Without ever leaving their seats, Americans with computer access to the Internet can sign a White House "guest book," mosey through the Oval Office, listen to a few plaintive meows from Socks the cat, scan political cartoons poking fun at Vice President Al Gore, or drop a line to President Clinton.
They also can more easily take care of serious business with the federal government, everything from retrieving documents and checking out job opportunities to finding out about veterans benefits.
It's all available to visitors to a new Internet address that offers computer users a free interactive citizen's handbook called "Welcome to the White House."
This guide to the federal government's on-line resources is gussied up with high-tech bells and whistles like electronic "photo albums," audio messages from the president, and, yes, even a guest register.
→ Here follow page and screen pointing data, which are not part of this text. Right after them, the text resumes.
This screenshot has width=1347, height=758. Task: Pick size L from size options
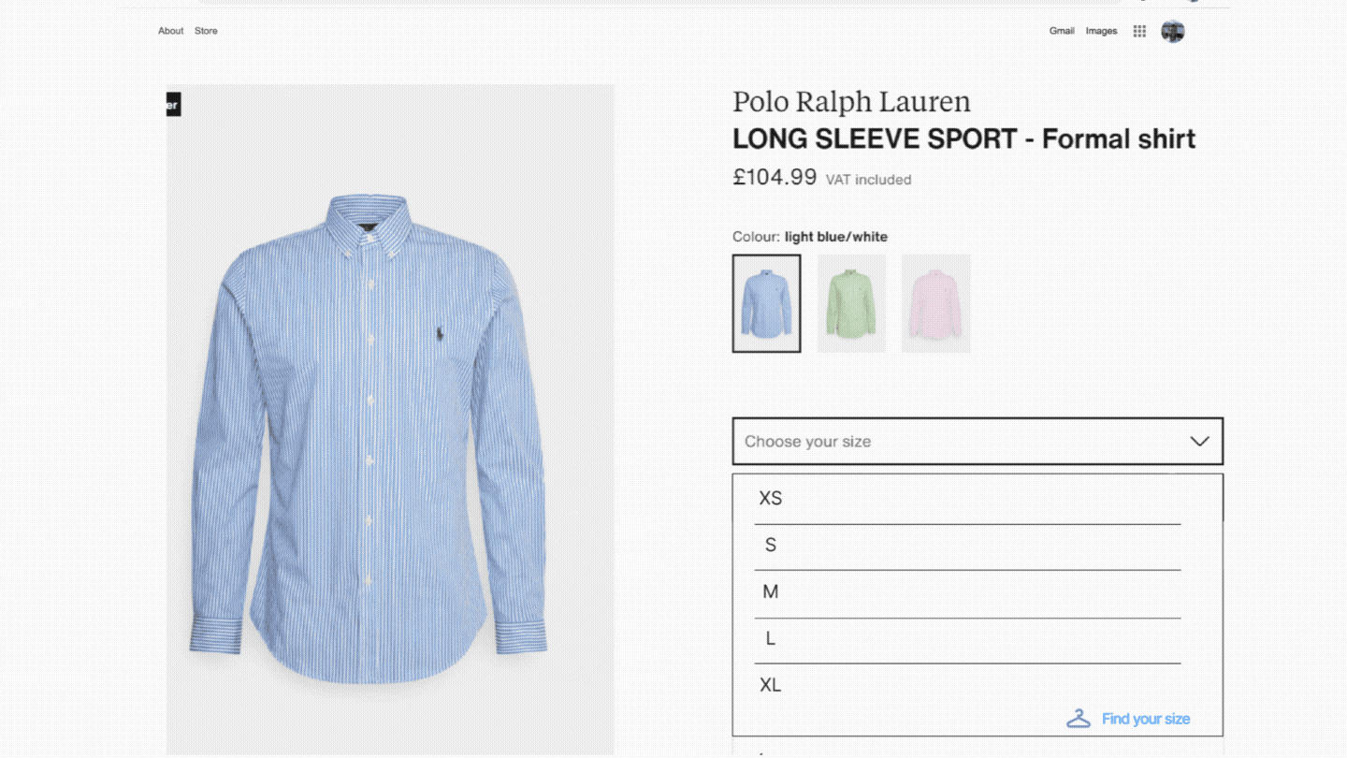tap(967, 639)
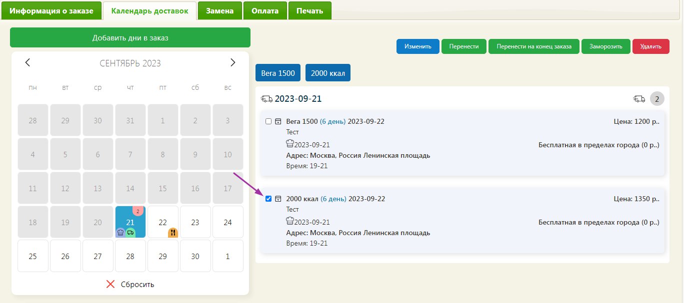Open the Оплата tab

click(265, 10)
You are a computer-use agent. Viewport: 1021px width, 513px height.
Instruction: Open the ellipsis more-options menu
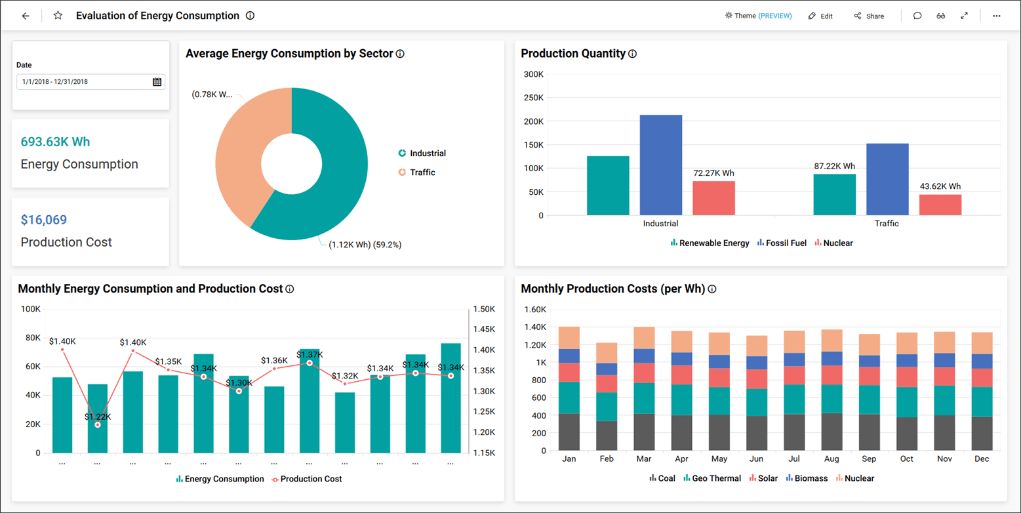(996, 15)
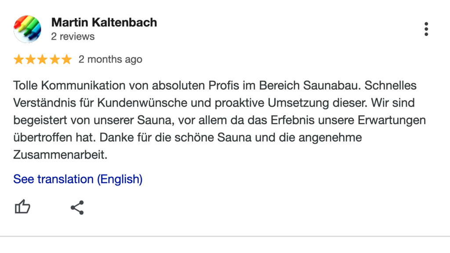Open the three-dot review options menu
The image size is (450, 253).
[x=426, y=29]
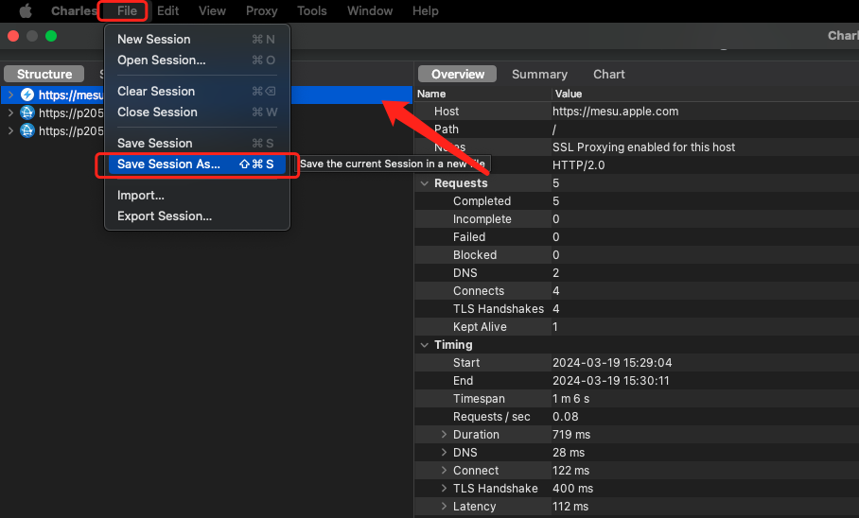The image size is (859, 518).
Task: Choose Export Session… menu entry
Action: [164, 216]
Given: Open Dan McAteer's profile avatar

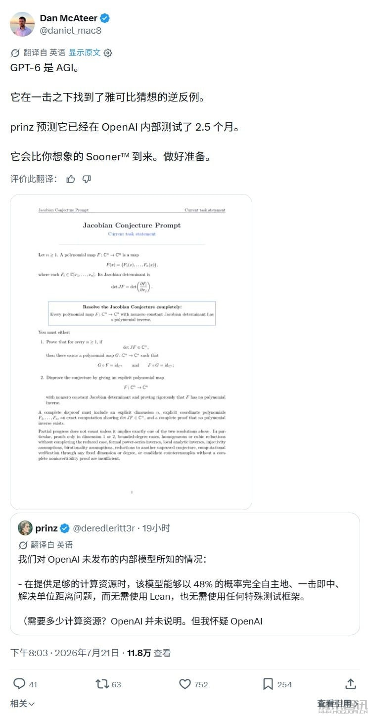Looking at the screenshot, I should pyautogui.click(x=22, y=24).
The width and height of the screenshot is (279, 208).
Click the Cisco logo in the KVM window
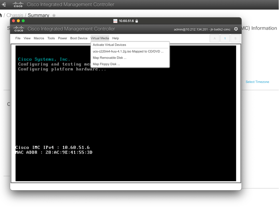[19, 29]

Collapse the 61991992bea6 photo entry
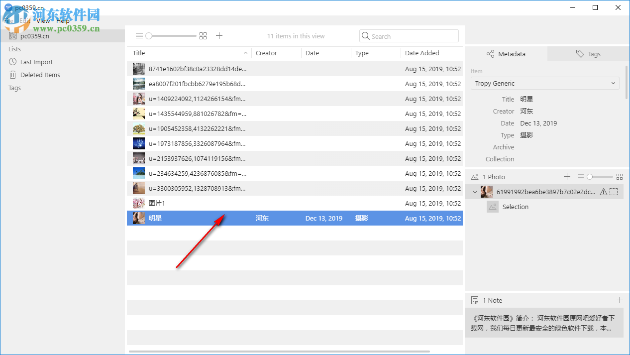tap(475, 192)
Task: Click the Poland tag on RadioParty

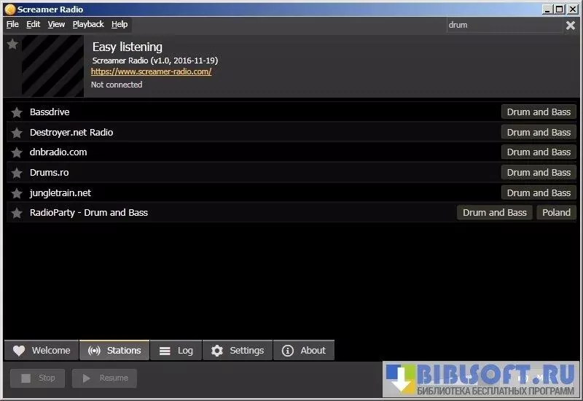Action: [x=556, y=213]
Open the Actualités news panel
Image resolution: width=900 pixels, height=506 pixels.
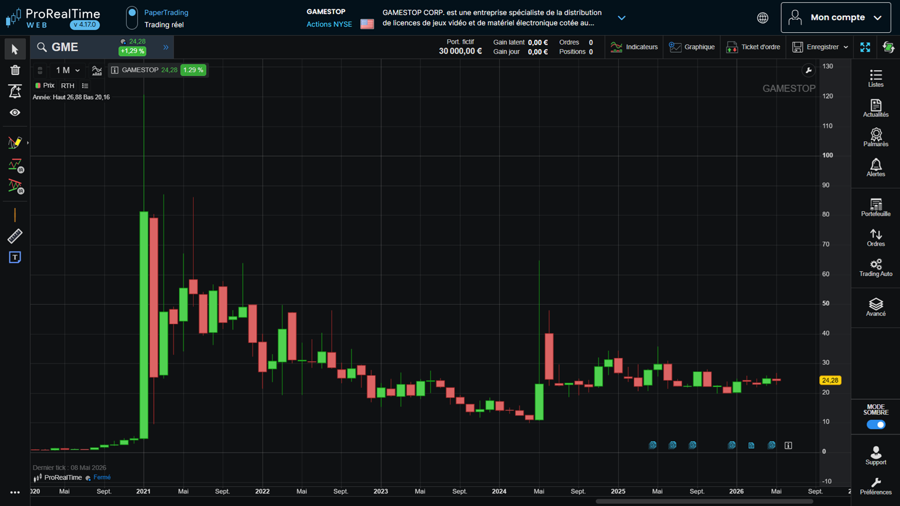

"What we're doing is bringing the entire federal government to your desktop computer," Gore said at an unveiling ceremony Thursday. Then, armed with a "mouse" clicker, the administration's cyber-commander-in-chief started surfing the Internet.
Page one of the handbook offers a picture of the White House and nine icons depicting choices that include information on the Clintons, messages from Clinton and Gore, and a directory.
Gore clicked the image of a little podium that represents Clinton and this audio message boomed out from the president: "I hope you find this a useful way to find answers to your questions, a better way to let me know what you think, and a powerful way to find information you can use."
Gore jumped from page to page with ease, poking into the Oval Office for a moment, then hopping to his own "home page" packed with personal information about the Gores, then over to the Small Business Administration.
When he clicked the icon of a money bag, information popped up on obtaining small-business loans.
"I wish it were this easy to get around the White House on crutches," lamented Gore, still hobbled by an ankle injury.
The handbook is available on the Internet computer network through a service called World Wide Web. Someone would use a World Wide Web reader to point to the HTTP server at "www.whitehouse.gov" to get in.